**What this exercise asks**
(A) Set down the stretch of the McDonald's math piece from "If I told you" through "biscuit. Nothing else.", word for word.
(B) Summarize the McDonald's math piece in two sentences.

**Supplied passage**
## Begin

McDonald’s Math

If I told you x+y = 5 and x+2y = 7, you would be able to determine that x=3 and y=2. Basically, we had an x and y, and when we added another y, it went up by 2. So y must equal 2. This is algebra. So let’s apply this to McDonald’s.

With the McDonald’s Dollar Menu, we get some really interesting insights. Let’s start with breakfast:

Sausage Biscuit – $1. This is a sausage patty and a biscuit. Nothing else.
Sausage Biscuit with Egg – $3.09. This is the same above, but with an egg on it. In this case, we’re paying $2.09 for the egg.

Sausage McMuffin – $1. This is a sausage patty, slice of cheese, and an English muffin.
Sausage McMuffin with Egg – Same as above, but with an egg on it. $3.09. Again, it’s $2.09 for the egg.

## End

**Data shown**
## Begin

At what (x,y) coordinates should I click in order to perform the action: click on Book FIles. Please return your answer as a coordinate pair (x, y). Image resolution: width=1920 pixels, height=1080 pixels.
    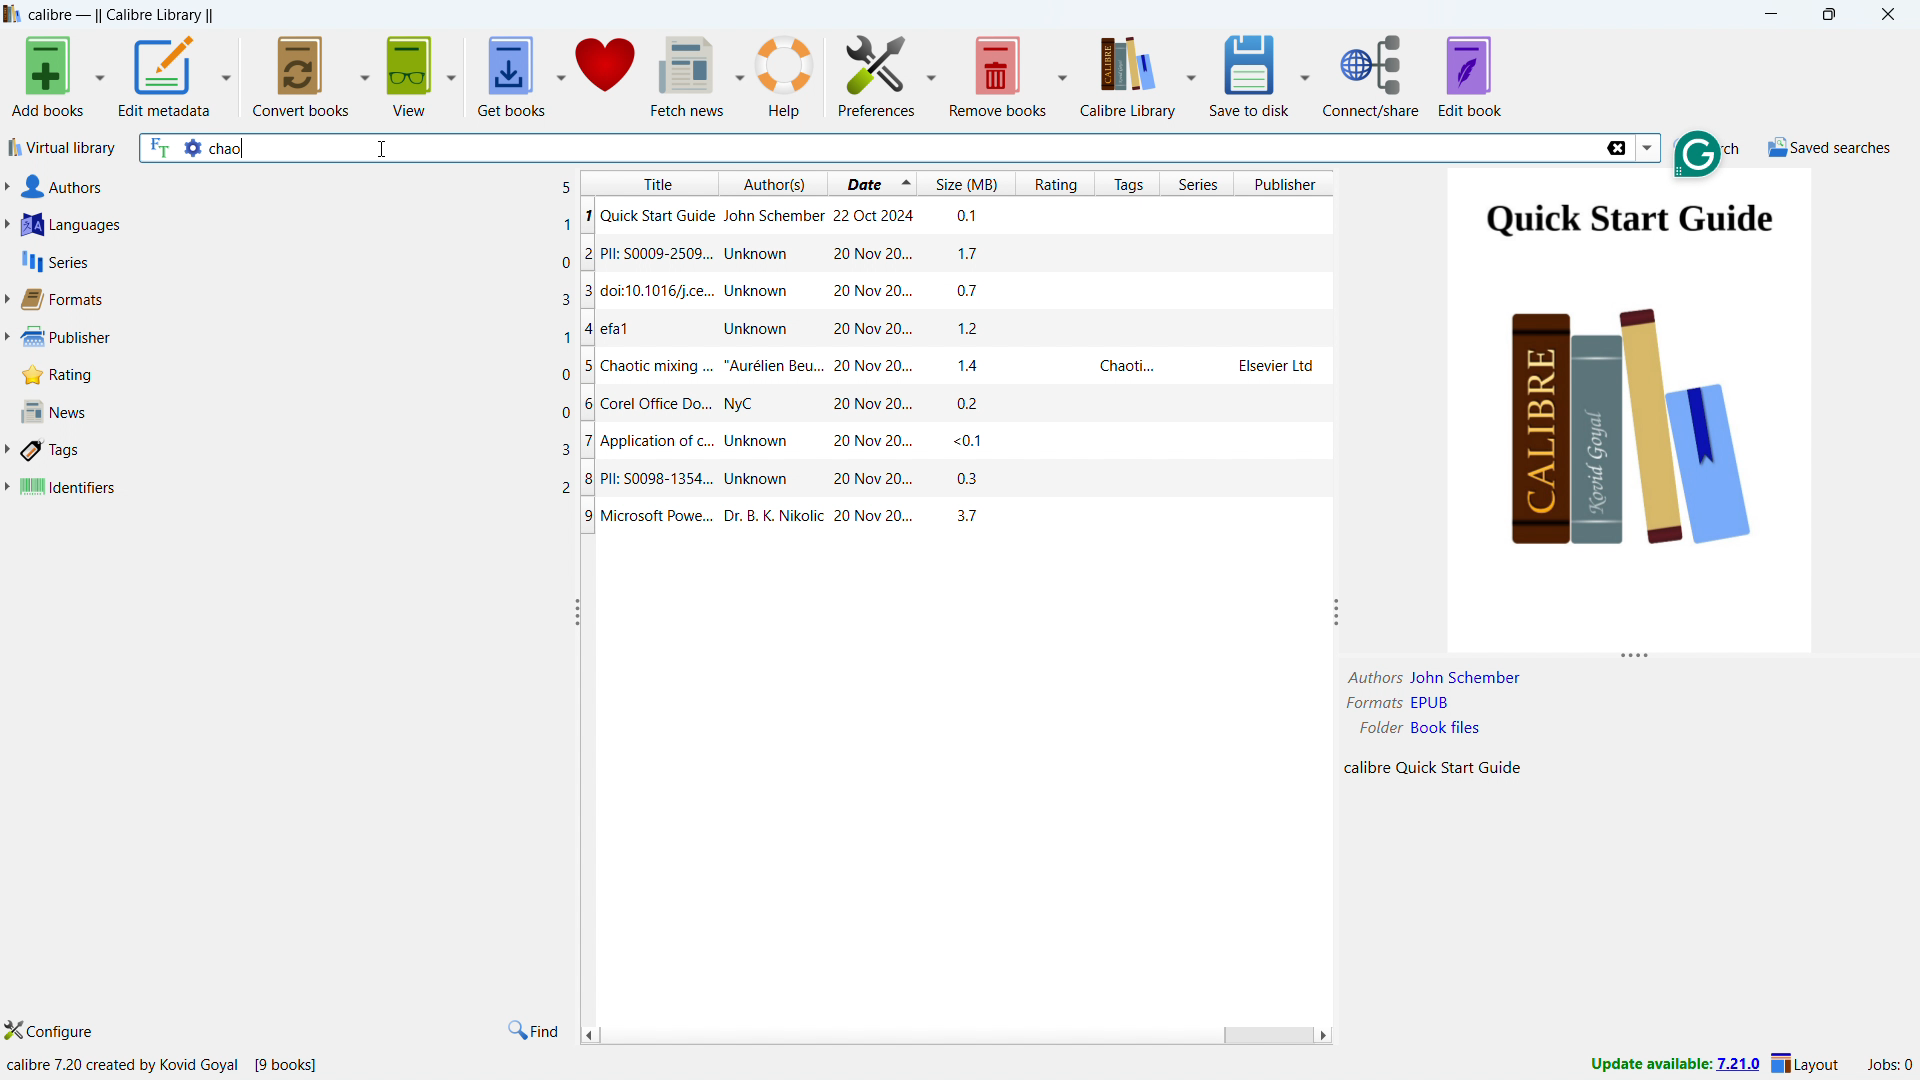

## End

**The replies**
(A)
If I told you x+y = 5 and x+2y = 7, you would be able to determine that x=3 and y=2. Basically, we had an x and y, and when we added another y, it went up by 2. So y must equal 2. This is algebra. So let’s apply this to McDonald’s.

With the McDonald’s Dollar Menu, we get some really interesting insights. Let’s start with breakfast:

Sausage Biscuit – $1. This is a sausage patty and a biscuit. Nothing else.

(B) The piece explains a bit of algebra: if adding one more y raises a total by 2, then y equals 2. It applies that reasoning to the McDonald's Dollar Menu at breakfast, where the Sausage Biscuit and the Sausage McMuffin each cost $1 but their versions with egg cost $3.09, meaning the egg alone costs $2.09.